看熱鬧的人心裡一個激靈,不僅伸出去的手收了回來,腳下也忍不住往相反的方向移動。
小伙子氣場太強,一看就不是什麼好人,能離遠點還是離遠點吧,真是可惜了那張臉。
之前蹲在車頂對著誰都笑還挺招人稀罕的,怎麼受點傷就原形畢露了。
趙政完全沒有發現周圍人情緒的微妙變化,或者說根本就不在意。
他此時全部的心神都牽掛在另一件事上,「你剛才...有沒有感覺有哪裡不對?」趙政猶豫一下沒有上車,而是背靠著越野車坐在地上,默默回想剛才其妙的感受。

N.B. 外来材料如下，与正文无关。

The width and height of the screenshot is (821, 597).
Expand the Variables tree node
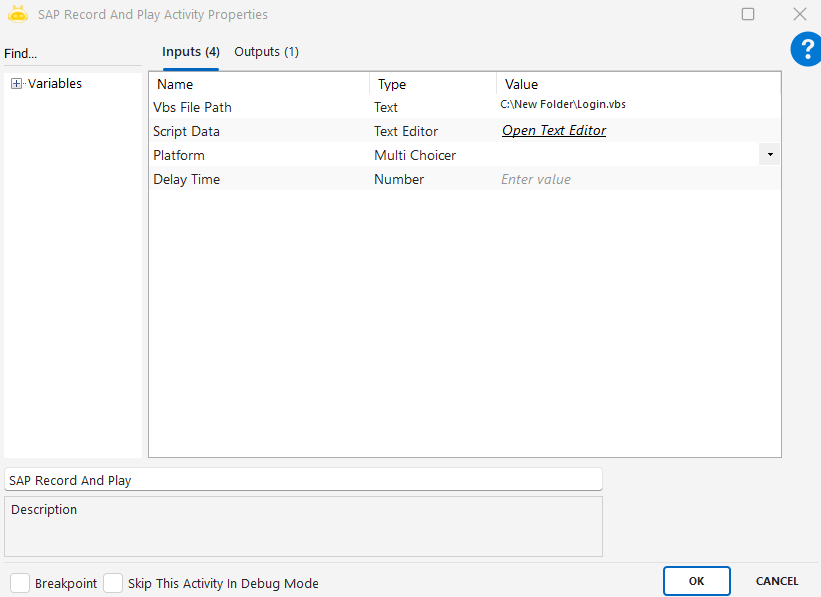[x=16, y=84]
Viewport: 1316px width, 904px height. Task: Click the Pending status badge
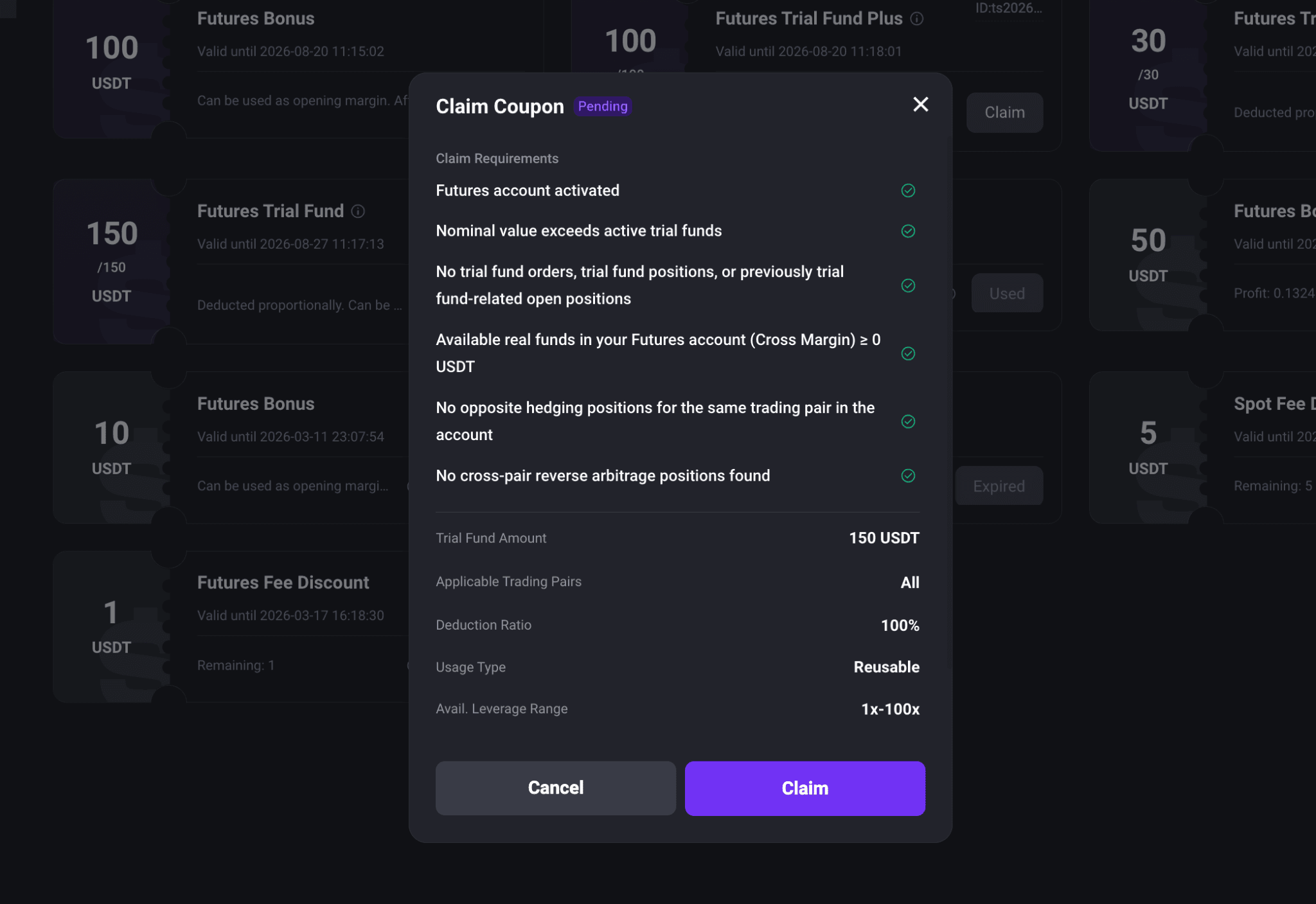pos(603,107)
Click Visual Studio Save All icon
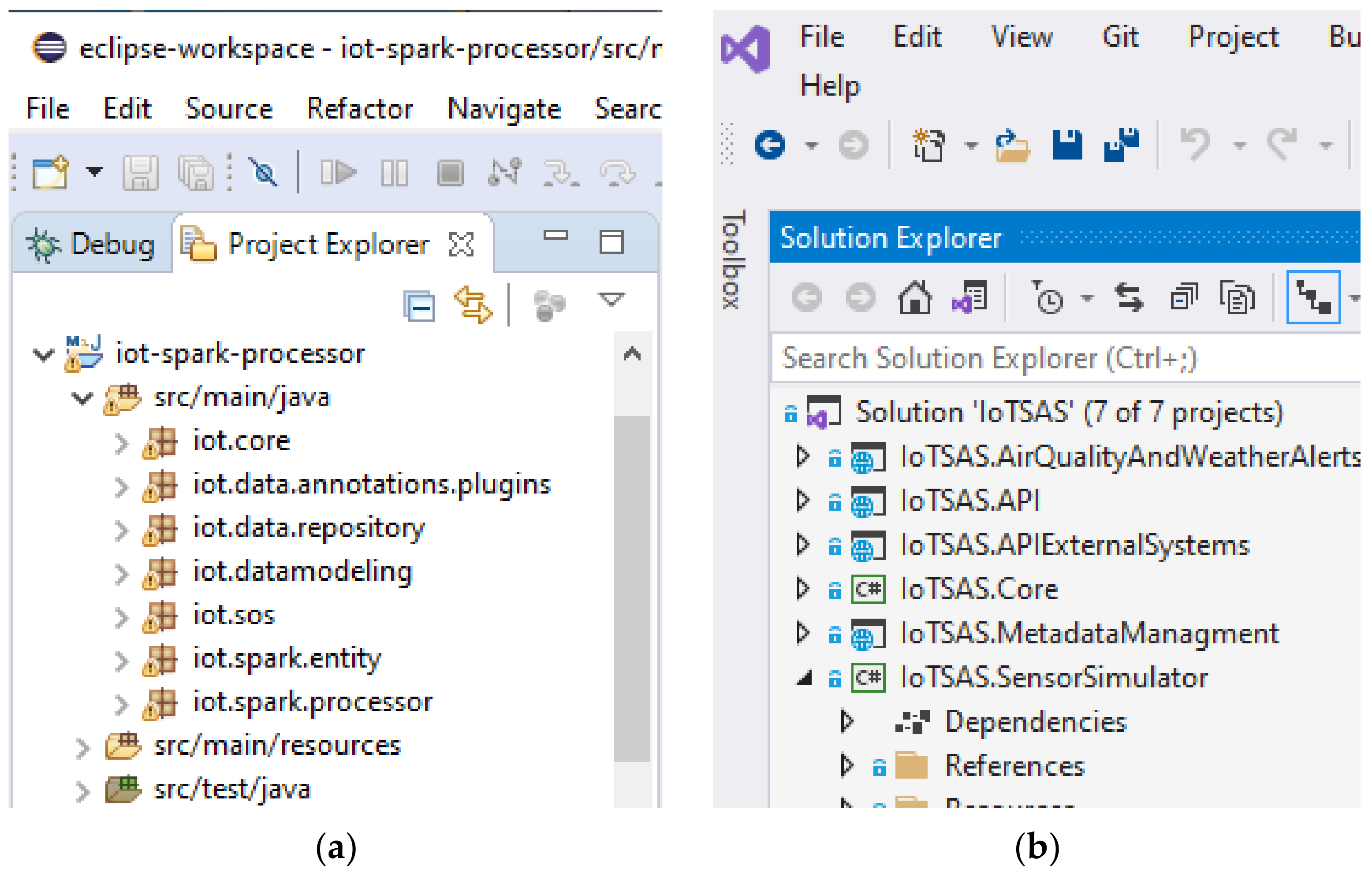 tap(1121, 145)
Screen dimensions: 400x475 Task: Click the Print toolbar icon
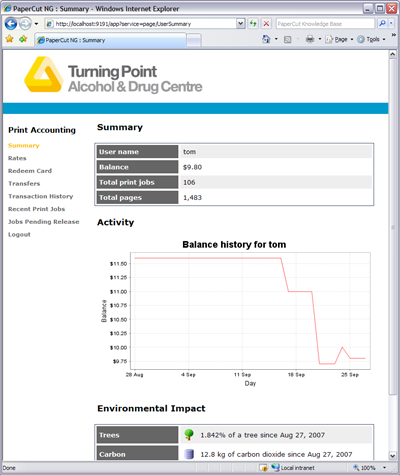[x=310, y=39]
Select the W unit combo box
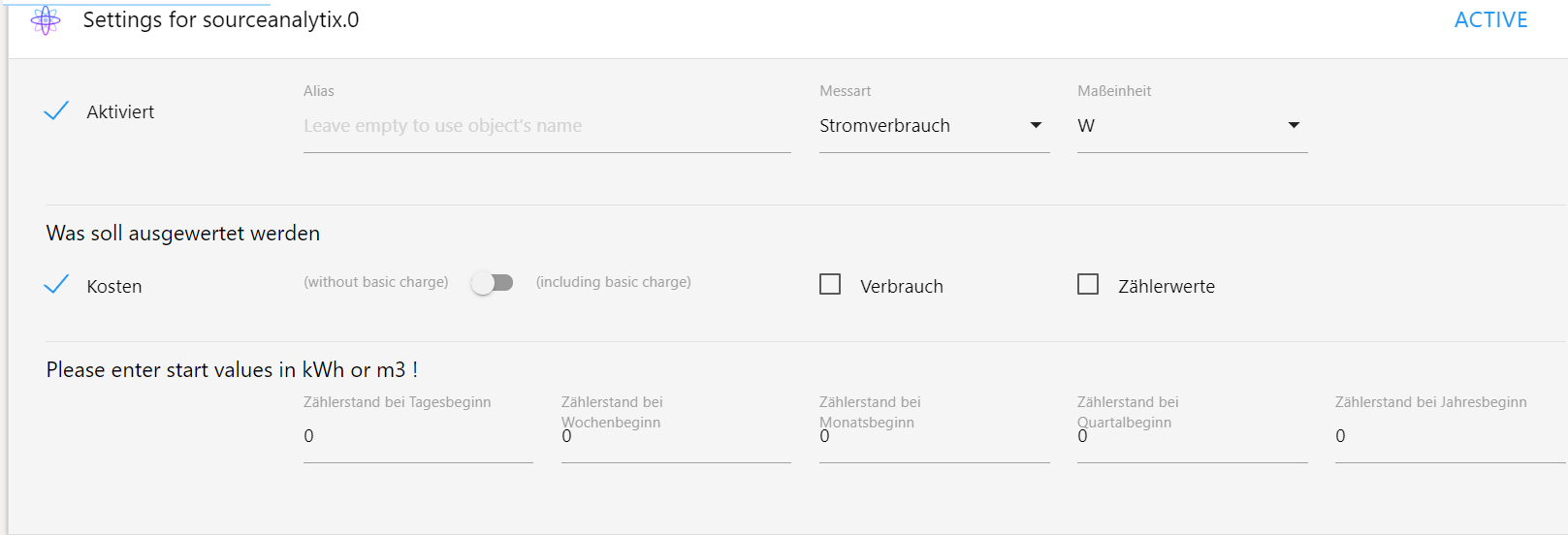This screenshot has width=1568, height=535. tap(1192, 126)
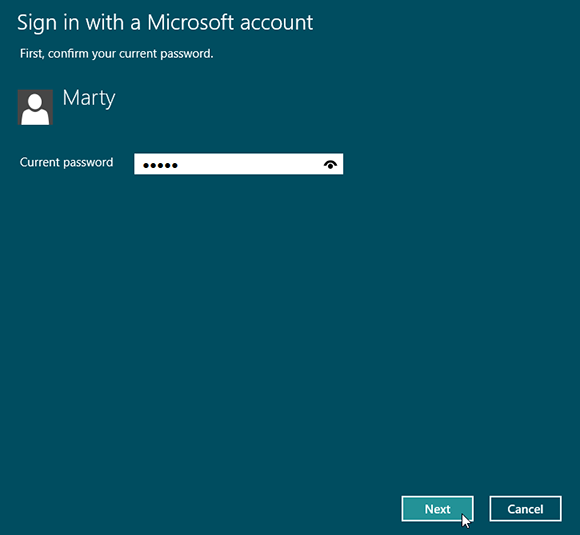Select the gray profile silhouette icon
This screenshot has height=535, width=580.
click(35, 107)
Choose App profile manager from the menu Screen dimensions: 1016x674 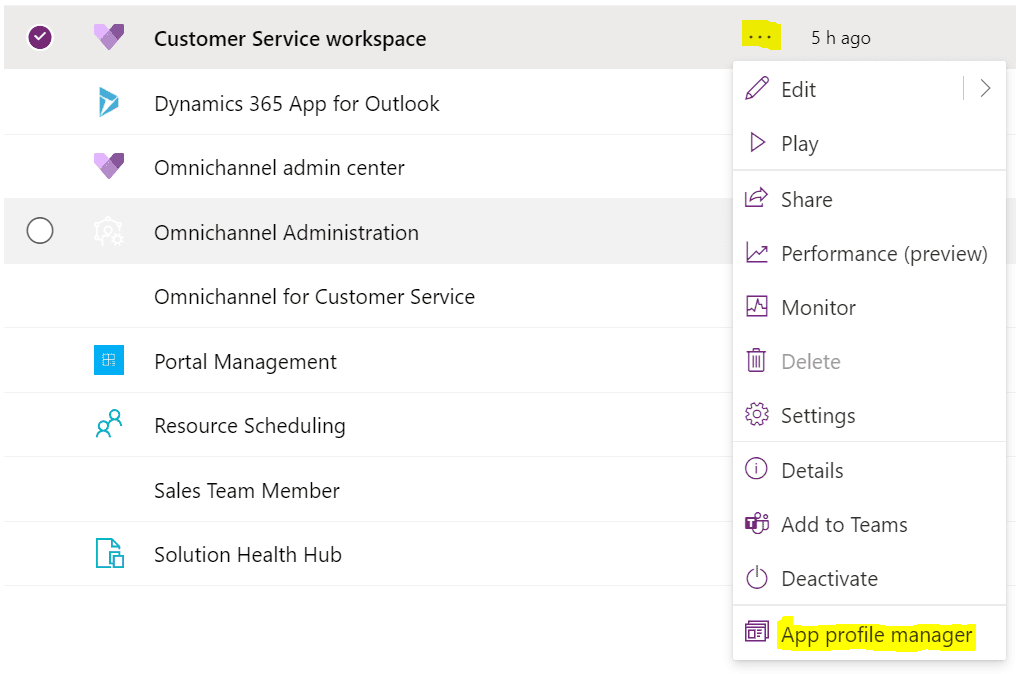[876, 634]
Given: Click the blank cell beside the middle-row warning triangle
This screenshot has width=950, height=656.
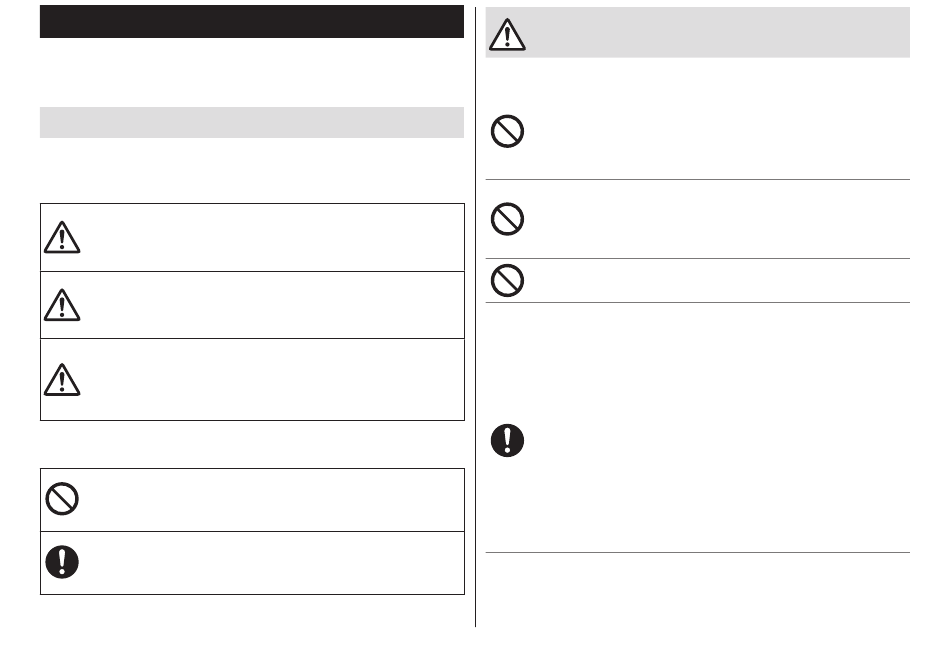Looking at the screenshot, I should tap(274, 305).
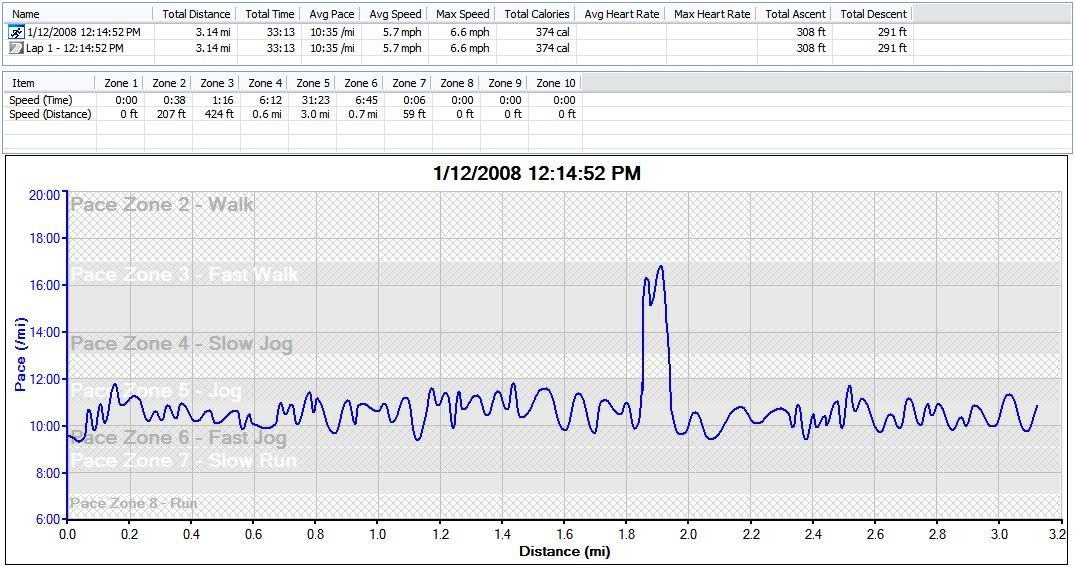Click the lap icon beside Lap 1

click(x=15, y=48)
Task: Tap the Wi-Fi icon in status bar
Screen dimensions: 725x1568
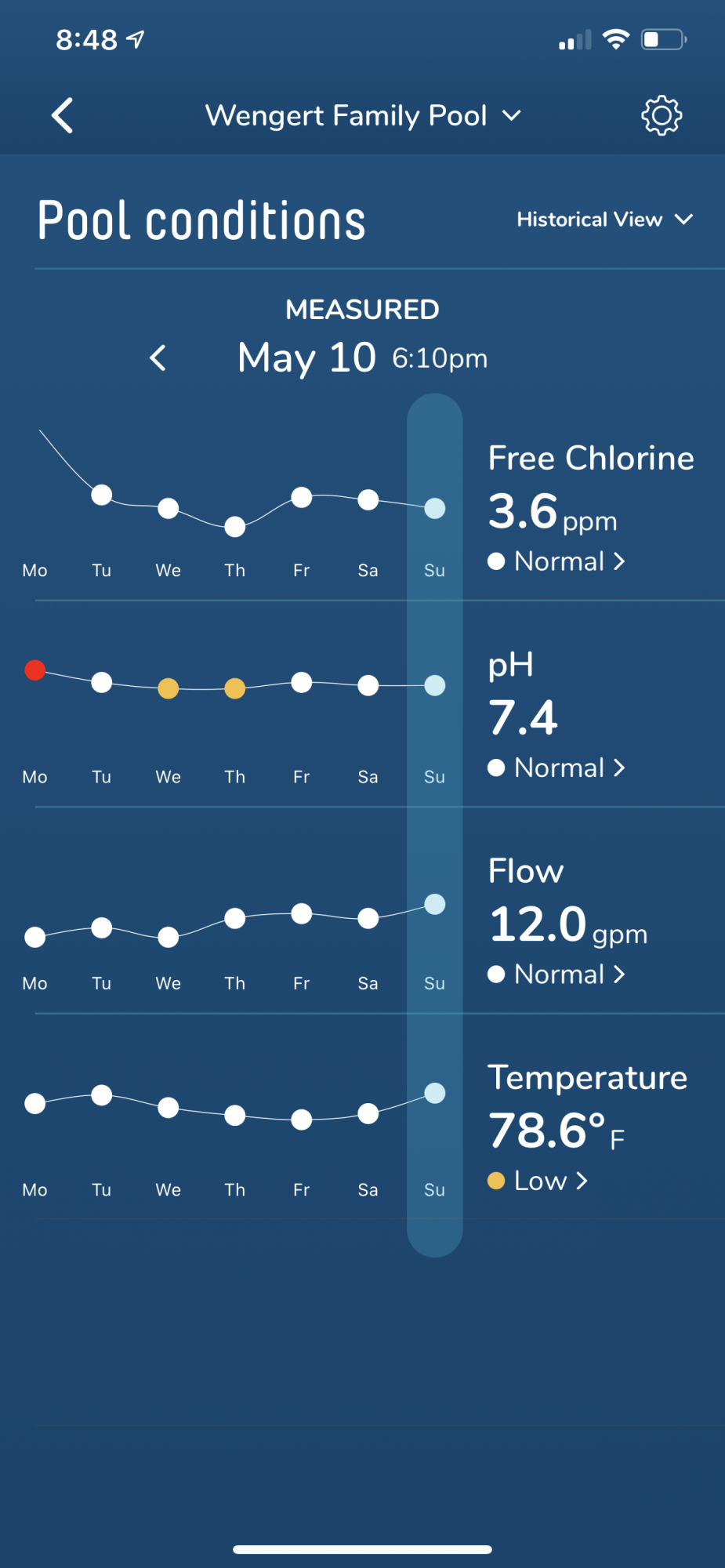Action: [x=616, y=39]
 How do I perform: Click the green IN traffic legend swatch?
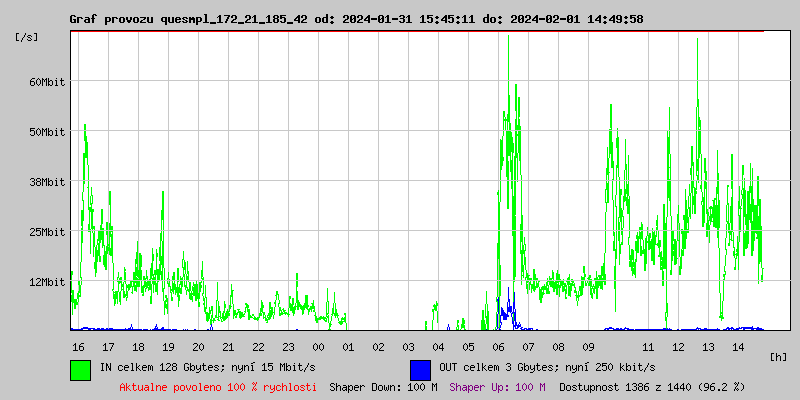click(80, 369)
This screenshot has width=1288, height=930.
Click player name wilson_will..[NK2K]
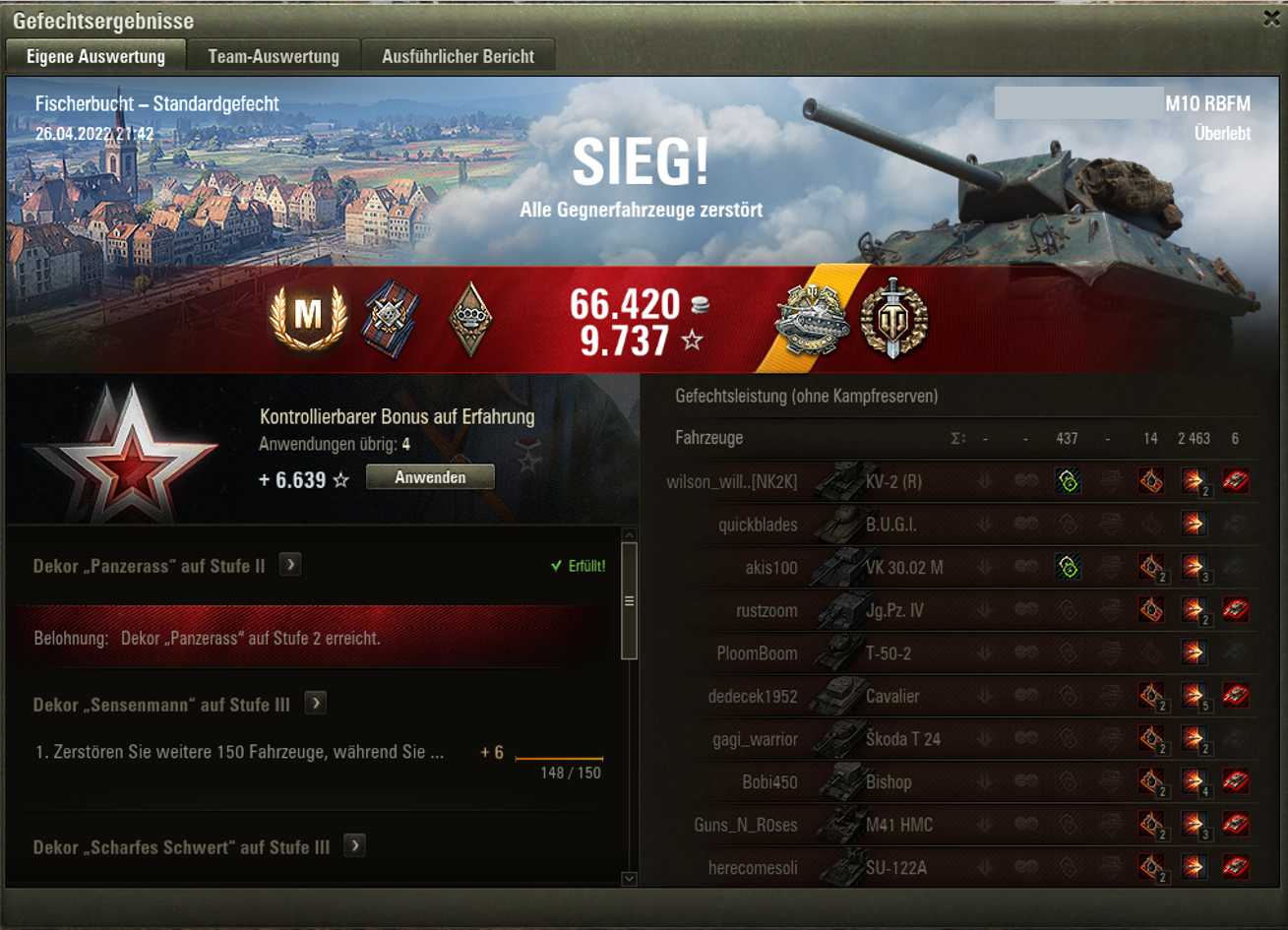coord(732,481)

蔫頭蔫腦的賀渝瞬間來了精神,「我明明蹲的好好的在那,連腿都沒麻,莫名其妙的就重心不穩,一頭栽了下來。」
回想剛才的情況,賀渝腦中靈光一閃,狐疑的看著外面的車輪,「是不是你將望遠鏡往前移動了?」
「還有剛才我明明可以不用這麼慘,腰上突然有一股力道和我作對,是不是也是你乾的?」有些事情只要起了一點思路,很容易就能想明白。
趙政猶豫一下,決定實話實說,「我也不知道。」
準備興師問罪的賀渝一愣,氣勢瞬間萎了下去,傻傻的跟著重複,「你不知道?」
做了就是做了,沒做就是沒做,反正人在屋檐下的是他賀渝,趙政這麼語焉不詳是什麼意思?
趙政將口袋裡的東西都掏出來。
一條巧克力、半包餐巾紙,一個隨身小鏡子,
他輕聲道:「要不我們再試試?」
賀渝盯著鏡子裡俊美又野性的臉,默默咽了口口水,突然結巴,「試,試什麼?」
趙政毫無知覺的看著鏡子,這是他和賀渝養成的習慣。
賀渝在沒人的時候總是習慣照著鏡子和他交流。
「試試我們能不能同時控制身體。」趙政將巧克力和餐巾紙分別放在左右手的位置上,「我去拿巧克力,你拿餐巾紙。」
趙政的右手早就放在巧克力上方,左手毫無反應的垂在身側,直到餐巾紙被雨水打濕成泥也沒有變化。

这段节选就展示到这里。